To "knit" two lock spaces togther you'd need something fairly drastic, a la sp_getbindtoken and sp_bindsession. And they're not doing that.
The reason why this is puzzling (I was recently reminded by a student from a recent class) is that, in MTS/COM+ you could flow transactions by composing method calls, like this:
void DoTransfer(int accta, int acctb, double amt)
{
DoWithdrawal(accta, amt);
DoDeposit(acctb, amt);
}
Both DoWithdrawal and DoDeposit would open a connection in MTS/COM+. System.Transactions has some COM+-like transaction composition properties. But if both DoWithdrawal and DoDeposit each open a separate SqlConnection with enlist=true in the connection string (its the default), promotable transactions won't help, they'll be running a *distributed* transaction. If you really want promotable to mean: multiple operations, one database == local transaction, you'll have to pass the SqlConnection object around too. This makes things complex, because SqlConnections aren't "agile". They don't pass from process to process, for example.

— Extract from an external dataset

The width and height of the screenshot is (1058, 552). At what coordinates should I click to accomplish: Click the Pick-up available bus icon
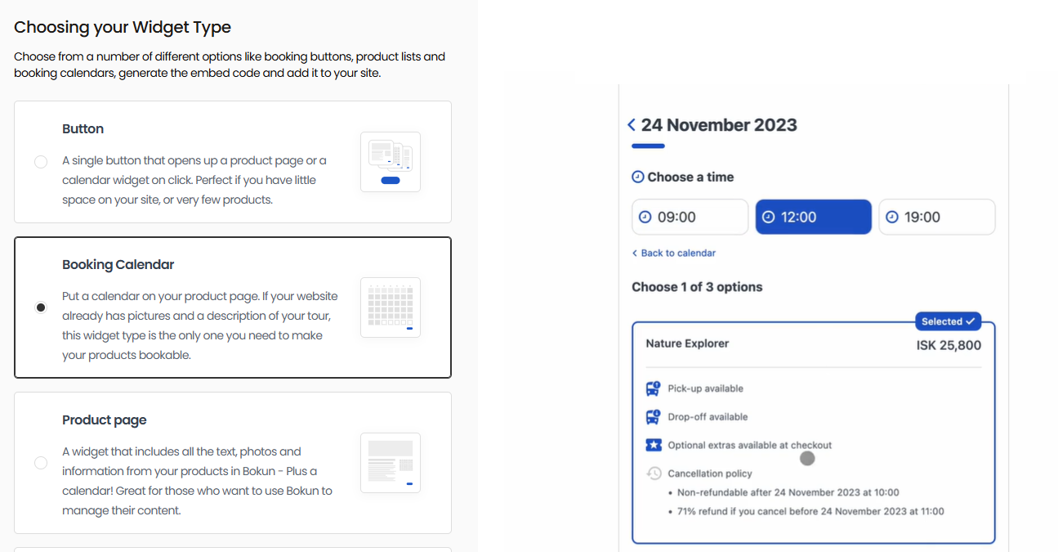tap(653, 388)
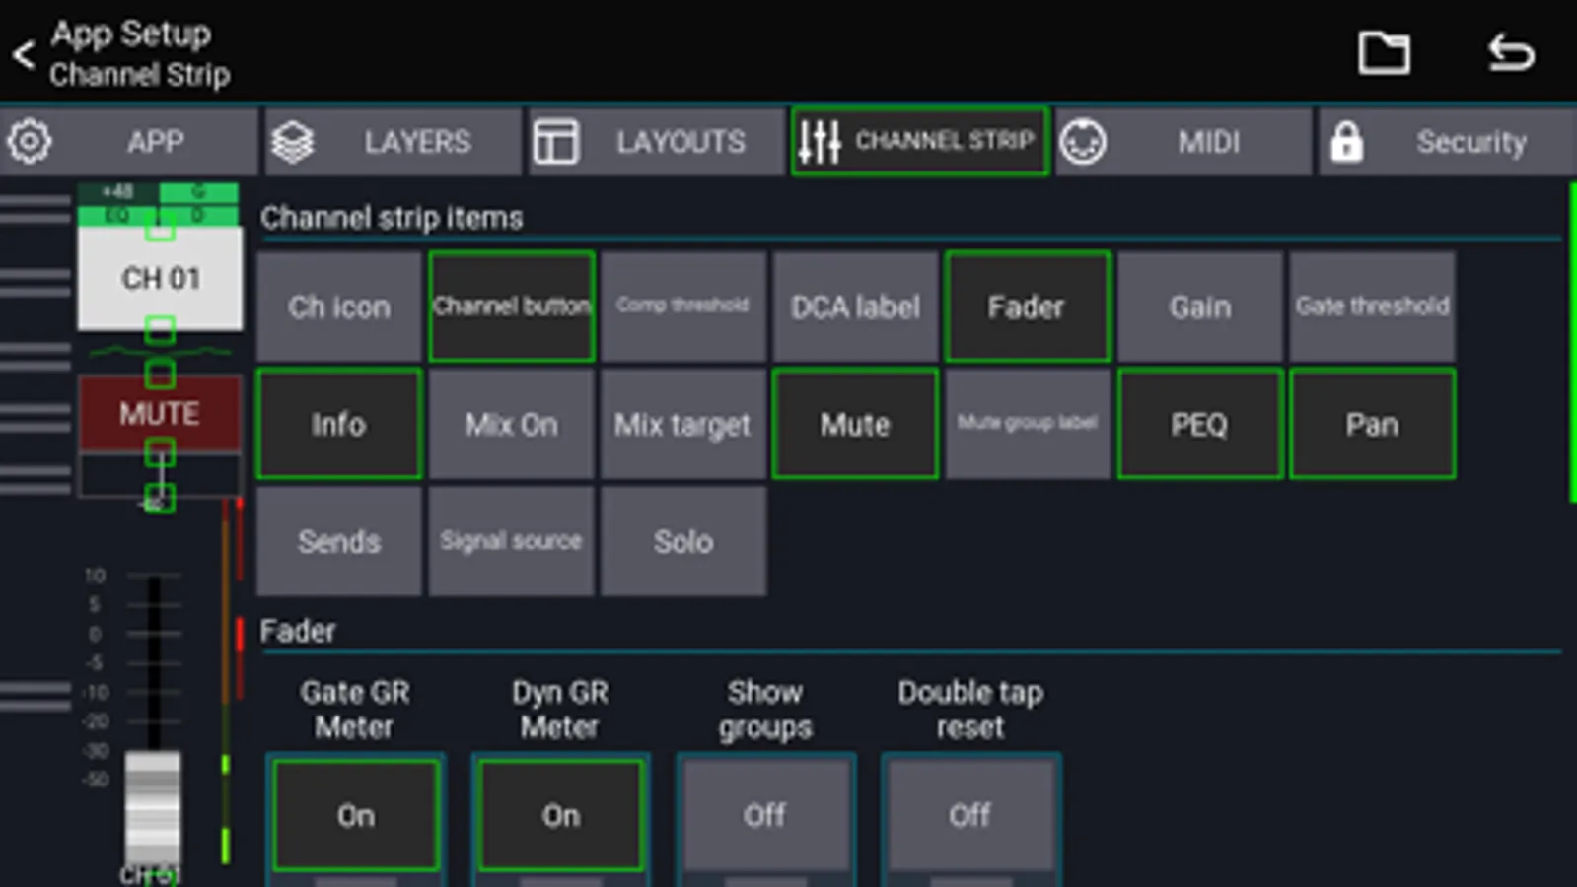Enable the Gain channel strip item
This screenshot has width=1577, height=887.
1200,307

Transaction is scoped to the connection (modulo sp_bindsession).
2 thoughts on “System.Transactions, promotable transactions, and composition”
Hello!
Great article on System.Transactions.
I have a question on the TransactionScope and smart transactions. However, before I get to that, here’s a quick overview of our scenario:
Lets assume that we have a hierarchical tree with objects marked for persistence (i.e. should be committed to a SQL Server backend). The tree is residing within a transaction manager.
Requirements:
1. Each type of object should join a transaction in order to maintain data consistency.
2. Each type of object (i.e. User, Group ..) is associated with a manager, resposible for persisting that particular type of object and talking with the data access layer.
Question:
Are nested persistence calls from managers (within a created outer TransactionScope) automatically joining the current outer TransactionScope?
I am currently creating an outer SqlTransaction and passing that to each manager, so that they can join the transaction. This works quite well, but I would like to optimize this and provide a cleaner solution.
Following is an extremely simplified model – illustrating my question on nested persistence calls.
// A CmsTransactionManager
public void Commit()
{
using (TransactionScope scope = new TransactionScope())
{
PersistUser
}
}
// This method should illustrate any kind of manager
public void Manager(Object o)
{
// persist object to SQL Server backend
}
Please let us know about this – it’s really interesting and something we would like to look out for.
Thanks in advance!
Hi Anders,
Sorry it took me so long to get back on this one. The Feb CTP build contains a version of System.Transactions.dll that gives you much more control over how you can flow the transaction. If I understand your question correctly, I think that the COM+ Interop option (3rd parm on TransactionScope constructor) and the use of a specific Transaction object in one of the constructors of TransactionScope will do what you want…and maybe more.